Las Vegas Sun

March 28, 2024

NLV company wants to build inflatable space station for NASA

Lori Garver

Joe Skipper / AP

NASA deputy administrator Lori B. Garver, left, looks at the tiles on the space shuttle Atlantis with STS-132 commander Ken Ham, center, and mission specialist Michael Good after the orbiter landed at Kennedy Space Center on May 26, 2010. On Friday, Garver visited a North Las Vegas aerospace company that is developing an inflatable space station.

Bigelow Aerospace

Robert Bigelow has been waiting for an important phone call from NASA. On Friday, he got a visit, instead.

While NASA Deputy Administrator Lori Garver’s stop at the Bigelow Aerospace facility in North Las Vegas was a welcome boost to the company and its 115 employees, what Bigelow is really looking forward to is word from NASA that he can proceed with plans to develop his inflatable space station, which he hopes to have in orbit by 2015.

Garver’s tour raised awareness about NASA’s strategy to work with entrepreneurs and academics in the next phase of the nation’s space program.

She had no news about Bigelow’s project, but she said NASA would have an announcement within the next few months about space station plans.

“The government can’t do everything when it comes to space exploration,” Garver said. “That’s why we turn to the private sector, which can add innovation. What you see here is an example of our nation at its best.”
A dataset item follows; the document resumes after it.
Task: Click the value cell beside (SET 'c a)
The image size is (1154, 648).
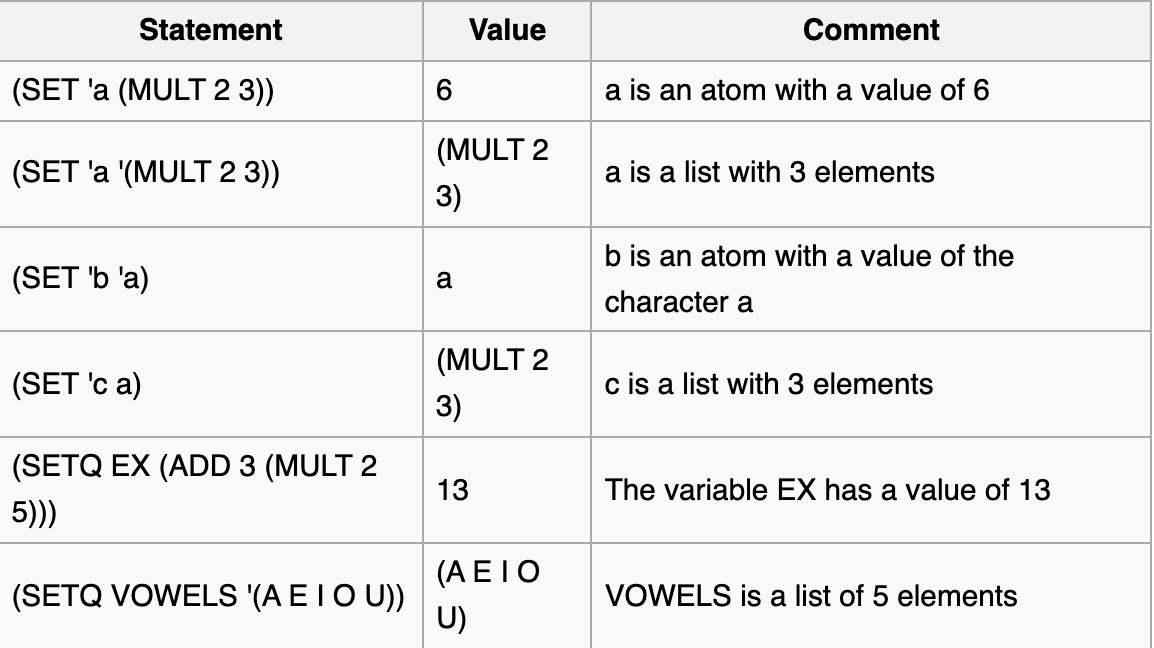Action: click(x=492, y=385)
Garver said NASA has endorsed the concept of inflatable habitats, and Bigelow has built, tested and launched prototypes.

The cylinder-shaped habitation modules designed by Bigelow include the 29-foot Sundancer, which has a 20.6-foot diameter. The larger BA 330 modules are 45 feet long and have a 22-foot diameter.

Bigelow envisions docking modules together with a supplemental power bus, but each module can function independently with its own solar power arrays.

The company also has collaborated with Boeing for a seven-seat crew capsule to deliver people to the orbiting modules.

In addition, Bigelow has versions of the inflatable modules that can be anchored on surfaces such as the moon or other planets.

With the launch of two test vehicles, Genesis I in July 2006 and Genesis II in June 2007, Bigelow demonstrated the use of modules that were packed into a launch vehicle and inflated in orbit. Both units remain in orbit today and are monitored by Bigelow from tracking stations in North Las Vegas, Hawaii, Alaska and Maine.

With Genesis having proven the viability of the Bigelow concept, the company is prepared to move from the research-and-development phase to production.

A new production facility is under construction on the North Las Vegas campus and mock-ups of the vehicles are on display at the plant.

Bigelow self-funds his aerospace business, having invested some $215 million to date from profits generated from his ownership of the Budget Suites of America discount hotel chain. He has said that he intends to invest $500 million in aerospace.

“We’ve been in the R&D mode for all these years,” Bigelow said. “Until late last year, we had no product to sell. There was no drum to beat here, no need to publicize our existence.”

But that could change in the years ahead.

Bigelow said once production begins in earnest, the company would have between 1,200 and 1,500 employees. He hopes companies that would supply Bigelow with systems and materials would also locate in Southern Nevada and start a small cluster of aerospace companies.

While Bigelow appears to be the clear front-runner in developing orbiting habitats, the United States’ lead in launching vehicles into orbit has evaporated. Garver noted that through 1997, virtually every space launch occurred on American soil. Today, Russian and French interests have taken the lead.

The two Genesis modules, in fact, were launched from Russia.

Regardless of what happens with NASA, Bigelow intends to market his dream to foreign countries by allowing them to lease space on his space stations to conduct research in microgravity. He said countries that may not have been able to afford a space program can take enormous technological leaps and boost their images by giving their scientists the opportunity to work in a weightless environment.